Mulher é flagrada ao tentar entrar em presídio no Recife com 1,6 quilo de drogas junto ao corpo

domingo, julho 09, 2017
Uma mulher foi presa em flagrante, na manhã deste sábado (8), ao tentar entrar com 1,6 quilo de drogas no Complexo Penitenciário do Curado, na Zona Oeste do Recife. Ela estava com pacotes de maconha e crack presos ao corpo e entregaria os entorpecentes ao marido, que está detido em uma das três unidades prisionais.

De acordo com a Secretaria-Executiva de Ressocialização de Pernambuco (Seres), a prisão ocorreu no Presídio Agente Marcelo Francisco de Araújo (Pamfa). O flagrante foi feito às 11h, no momento em que as visitantes entravam para a visita íntima.

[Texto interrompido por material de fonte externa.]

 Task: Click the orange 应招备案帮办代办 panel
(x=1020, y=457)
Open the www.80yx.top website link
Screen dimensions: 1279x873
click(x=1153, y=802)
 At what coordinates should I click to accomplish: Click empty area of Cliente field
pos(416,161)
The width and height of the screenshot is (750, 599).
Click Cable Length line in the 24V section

A mulher foi levada para a Delegacia de Jardim São Paulo, também na Zona Oeste. Ela será autuada por tráfico de drogas.

No dia 26 de junho deste ano, um preso morreu durante uma confusão no Complexo Prisional do Curado. Dois agentes penitenciários também ficaram feridos. Um vídeo enviado ao WhatsApp da Globo mostra o momento em que houve o tumulto.

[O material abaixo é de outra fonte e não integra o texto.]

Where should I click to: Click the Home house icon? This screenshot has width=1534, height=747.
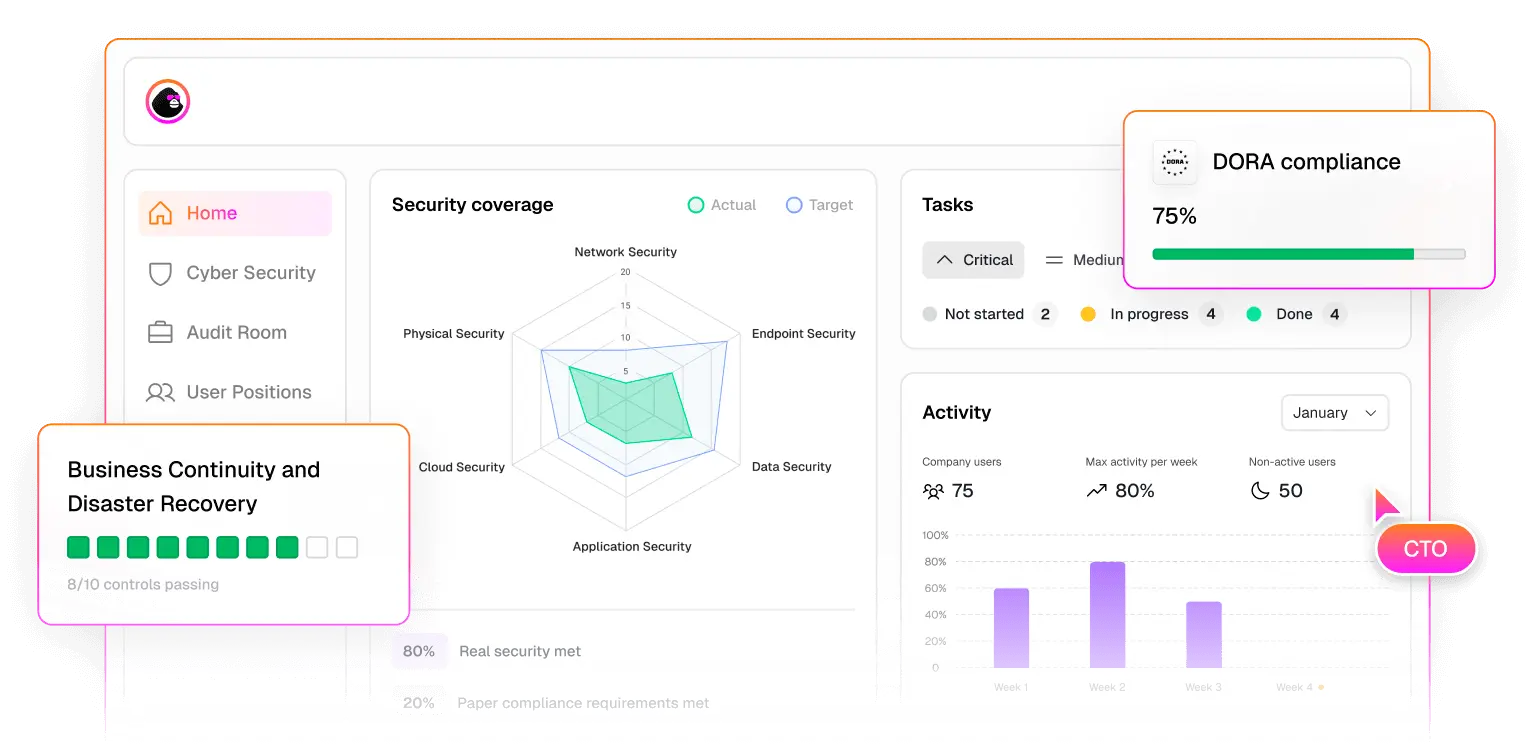pyautogui.click(x=160, y=213)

O Secretário de Justiça e Direitos Humanos, Pedro Eurico, informou que a confusão se originou em uma tentativa de fuga. Os presos tentaram escapar pela gaiola [área administrativa] e os agentes reagiram para evitar. A chamada 'gaiola' é uma áera entre duas grades de proteção, que dá acesso a área interna e outra permite a saída do presídio.

 Problemas frequentes

O Complexo do Curado tem três unidades e um histórico de problemas. Até o dia 16 de junho, segundo a a Secretaria Executiva de Ressocialização (Seres), já haviam sido registradas cinco mortes de detentos, dentro de unidades prisionais do Estado. O último caso havia sido o de um reeducando morto a pedradas no Presídio Juiz Antônio Luiz Lins de Barros (Pjallb).

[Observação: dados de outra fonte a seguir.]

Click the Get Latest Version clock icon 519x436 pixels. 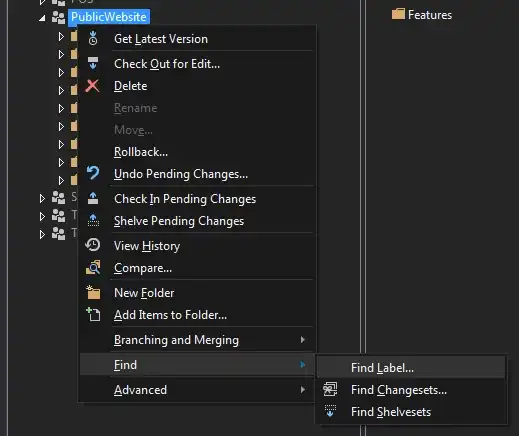(93, 39)
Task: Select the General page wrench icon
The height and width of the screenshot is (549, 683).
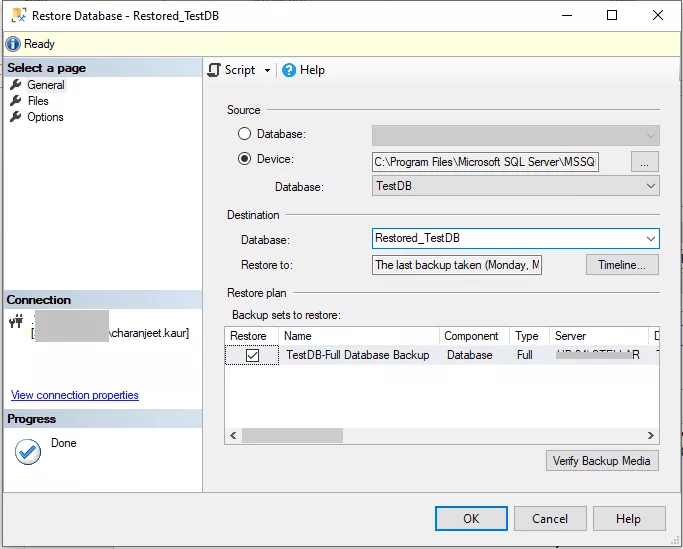Action: point(16,85)
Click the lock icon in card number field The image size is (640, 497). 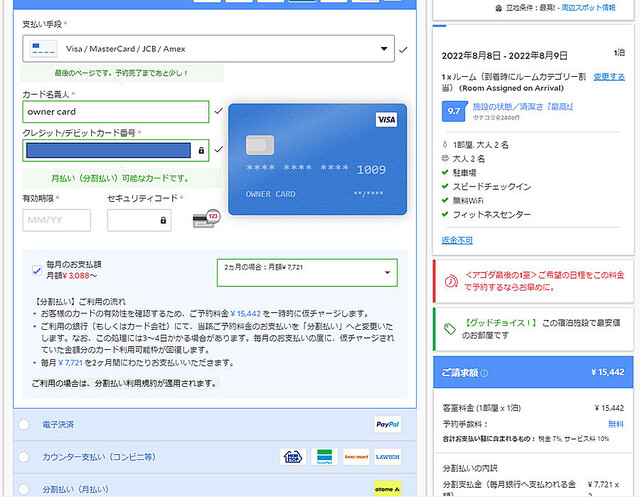coord(202,151)
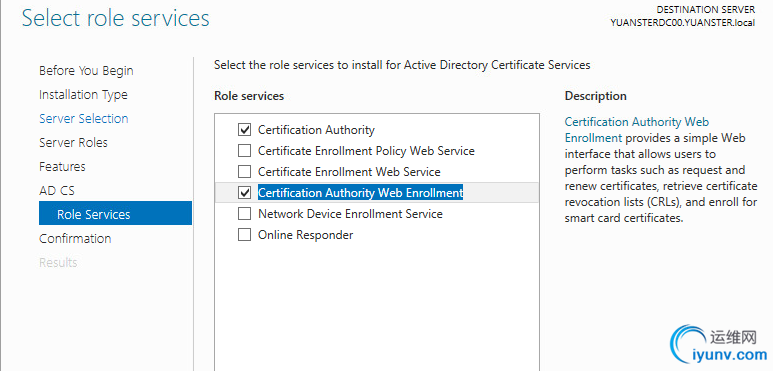773x371 pixels.
Task: Select the highlighted Role Services step
Action: pos(115,213)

A superlotação do Complexo do Curado foi um dos problemas constatados durante a visita da comitiva da Organização dos Estados Americanos (OEA) durante inspeção realizada em junho do ano passado. Representantes de organizações que denunciaram a situação do presídio apontaram ainda a permanência de violações dos direitos humanos, apontadas desde 2011, por um grupo liderado pela Pastoral Carcerária do Estado.